» Short exercise A
Using the passage on the Escher String Quartet, explain why hearing the Takacs String Quartet play the complete Bartok cycle was a thrill.
» Short exercise B
Carry on the passage on the Escher String Quartet, starting right after its final sentence.

» Source text

┌──

The Escher String Quartet was founded in 2005 in New York and was initially championed by the Emerson String Quartet. The Escher had bearly begun when both Pinchas Zukerman and Itzhak Perlman each invited the Eschers to be the quartet-in-residence at their respective summer festivals. Since then the honors have continued to accumulate. A couple of years ago the group released a CD of the last two Zemlinsky quartets, getting rave reviews at the time. This year they have released a second CD with the first two Zemlinsky quartets and have now established themselves as the leading contemporary interpreter of Zemlinsky's quartets. For a review of their latest CD release of Zemlinsky, check here: www.theguardian.com/music/2014/jun/12/zemlinsky-string-quartets-1-2-review-escher-quartet
Earlier this year we attended the Takacs String Quartet performance of the complete Bartok cycle in the course of two evenings. That was a thrill, because the Takacs is famous for its interpretation of Bartok, and it was wonderful to get to hear all 6 quartets in the order written and to follow the evolution of Bartok's approach to the string quartet. The Escher String Quartet is well on its way to establishing a similar relationship with the Zemlinsky quartets, and thus hearing them perform all 4 quartets in order was a rare pleasure.

└──

» Recorded information
┌──

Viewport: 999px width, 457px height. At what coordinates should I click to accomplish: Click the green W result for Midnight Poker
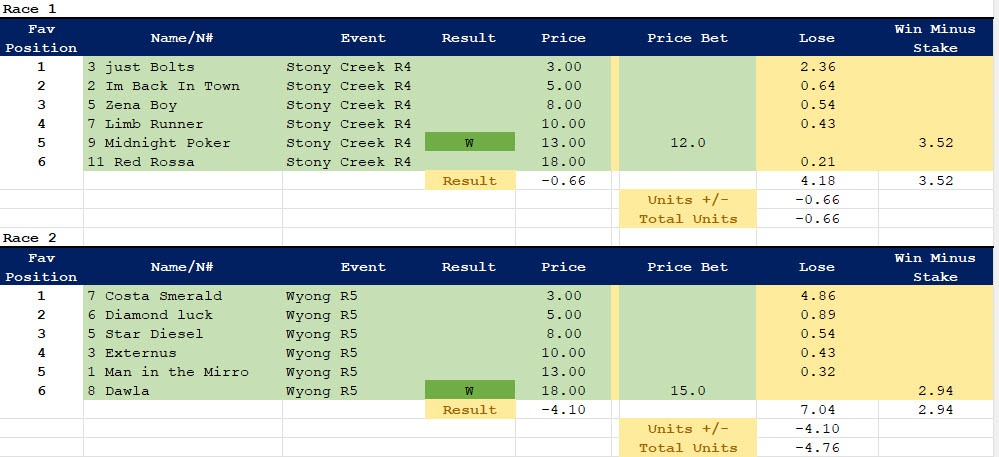(x=469, y=143)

└──

» Result A
The Takacs is famous for its interpretation of Bartok. Hearing all 6 quartets in the order written also let the listeners follow how Bartok's approach to the string quartet evolved.

» Result B
The Escher concert was neither the first nor the last of the quartets being presented this summer at the Music@Menlo Festival. The Danish Quartet will be playing Beethoven this Friday, for example. Moreover, other concerts are soon to begin in Napa, as part of the Music in the Vineyards Festival, where the Escher will again be performing. All in all, those of us in the Bay Area are just beginning to enjoy what promises to be a musical summer.
July 1, 2014
I just returned from a wonderful concert given by the Del Sol String Quartet. The concert was organized to celebrate the release of the Del Sol's new CD: Robert Erickson: Complete String Quartets.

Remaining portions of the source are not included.